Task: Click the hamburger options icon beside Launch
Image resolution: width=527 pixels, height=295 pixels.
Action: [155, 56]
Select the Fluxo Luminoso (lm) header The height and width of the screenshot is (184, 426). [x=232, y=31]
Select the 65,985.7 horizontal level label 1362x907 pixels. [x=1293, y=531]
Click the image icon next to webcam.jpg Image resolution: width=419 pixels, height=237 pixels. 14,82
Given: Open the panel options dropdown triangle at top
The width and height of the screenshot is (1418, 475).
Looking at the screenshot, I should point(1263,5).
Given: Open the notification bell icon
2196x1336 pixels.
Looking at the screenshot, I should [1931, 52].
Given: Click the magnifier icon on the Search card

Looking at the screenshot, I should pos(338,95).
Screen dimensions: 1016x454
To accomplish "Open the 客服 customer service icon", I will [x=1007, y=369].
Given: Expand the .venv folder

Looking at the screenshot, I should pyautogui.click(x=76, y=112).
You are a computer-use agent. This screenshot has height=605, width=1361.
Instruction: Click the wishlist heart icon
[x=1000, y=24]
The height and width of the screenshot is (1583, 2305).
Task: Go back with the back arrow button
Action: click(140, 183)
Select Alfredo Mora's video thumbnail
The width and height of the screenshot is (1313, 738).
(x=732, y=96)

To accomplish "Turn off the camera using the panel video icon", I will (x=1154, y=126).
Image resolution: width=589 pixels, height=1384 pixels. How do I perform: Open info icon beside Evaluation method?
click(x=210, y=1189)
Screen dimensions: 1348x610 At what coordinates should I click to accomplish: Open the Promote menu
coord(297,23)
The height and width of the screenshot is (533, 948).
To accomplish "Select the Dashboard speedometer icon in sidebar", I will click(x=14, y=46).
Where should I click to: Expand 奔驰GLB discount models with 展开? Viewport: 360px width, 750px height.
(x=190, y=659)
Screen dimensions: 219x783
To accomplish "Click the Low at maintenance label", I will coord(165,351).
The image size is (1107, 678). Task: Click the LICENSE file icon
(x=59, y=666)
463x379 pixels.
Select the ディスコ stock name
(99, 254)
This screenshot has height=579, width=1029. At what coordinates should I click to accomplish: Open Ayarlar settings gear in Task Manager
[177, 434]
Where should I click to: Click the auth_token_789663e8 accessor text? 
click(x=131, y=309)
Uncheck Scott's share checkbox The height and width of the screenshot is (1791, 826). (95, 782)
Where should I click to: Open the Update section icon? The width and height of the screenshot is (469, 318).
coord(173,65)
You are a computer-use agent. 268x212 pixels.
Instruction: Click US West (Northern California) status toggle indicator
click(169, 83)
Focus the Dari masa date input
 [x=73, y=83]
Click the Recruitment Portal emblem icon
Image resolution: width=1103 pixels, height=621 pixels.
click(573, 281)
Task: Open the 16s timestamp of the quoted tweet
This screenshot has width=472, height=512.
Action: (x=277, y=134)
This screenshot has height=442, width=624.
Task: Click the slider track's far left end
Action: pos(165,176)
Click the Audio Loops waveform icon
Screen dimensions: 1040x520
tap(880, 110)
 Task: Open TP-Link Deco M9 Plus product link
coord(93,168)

◇ ◇ ◇ ◇ ◇ ◇ ◇

Rewrite all of the items above, substituting "Instruction" for each occurrence of "Given" and leaving everything else as it stands.

▶ Solution below
Task: Click the hamburger options icon beside Launch
Image resolution: width=527 pixels, height=295 pixels.
Action: [155, 56]
Select the Fluxo Luminoso (lm) header The height and width of the screenshot is (184, 426). [x=232, y=31]
Select the 65,985.7 horizontal level label 1362x907 pixels. [x=1293, y=531]
Click the image icon next to webcam.jpg Image resolution: width=419 pixels, height=237 pixels. 14,82
Instruction: Open the panel options dropdown triangle at top
The width and height of the screenshot is (1418, 475).
Looking at the screenshot, I should point(1263,5).
Instruction: Open the notification bell icon
2196x1336 pixels.
Looking at the screenshot, I should [1931, 52].
Instruction: Click the magnifier icon on the Search card

Looking at the screenshot, I should pos(338,95).
Screen dimensions: 1016x454
To accomplish "Open the 客服 customer service icon", I will [x=1007, y=369].
Instruction: Expand the .venv folder

Looking at the screenshot, I should pyautogui.click(x=76, y=112).
You are a computer-use agent. This screenshot has height=605, width=1361.
Instruction: Click the wishlist heart icon
[x=1000, y=24]
The height and width of the screenshot is (1583, 2305).
Task: Go back with the back arrow button
Action: click(140, 183)
Select Alfredo Mora's video thumbnail
The width and height of the screenshot is (1313, 738).
(x=732, y=96)

To accomplish "Turn off the camera using the panel video icon", I will (x=1154, y=126).
Image resolution: width=589 pixels, height=1384 pixels. How do I perform: Open info icon beside Evaluation method?
click(x=210, y=1189)
Screen dimensions: 1348x610 At what coordinates should I click to accomplish: Open the Promote menu
coord(297,23)
The height and width of the screenshot is (533, 948).
To accomplish "Select the Dashboard speedometer icon in sidebar", I will click(x=14, y=46).
Where should I click to: Expand 奔驰GLB discount models with 展开? Viewport: 360px width, 750px height.
(x=190, y=659)
Screen dimensions: 219x783
To accomplish "Click the Low at maintenance label", I will coord(165,351).
The image size is (1107, 678). Task: Click the LICENSE file icon
(x=59, y=666)
463x379 pixels.
Select the ディスコ stock name
(99, 254)
This screenshot has height=579, width=1029. At what coordinates should I click to accomplish: Open Ayarlar settings gear in Task Manager
[177, 434]
Where should I click to: Click the auth_token_789663e8 accessor text? 
click(x=131, y=309)
Uncheck Scott's share checkbox The height and width of the screenshot is (1791, 826). (95, 782)
Where should I click to: Open the Update section icon? The width and height of the screenshot is (469, 318).
coord(173,65)
You are a computer-use agent. 268x212 pixels.
Instruction: Click US West (Northern California) status toggle indicator
click(169, 83)
Focus the Dari masa date input
 [x=73, y=83]
Click the Recruitment Portal emblem icon
Image resolution: width=1103 pixels, height=621 pixels.
click(573, 281)
Task: Open the 16s timestamp of the quoted tweet
This screenshot has width=472, height=512.
Action: (x=277, y=134)
This screenshot has height=442, width=624.
Task: Click the slider track's far left end
Action: pos(165,176)
Click the Audio Loops waveform icon
Screen dimensions: 1040x520
tap(880, 110)
 Task: Open TP-Link Deco M9 Plus product link
coord(93,168)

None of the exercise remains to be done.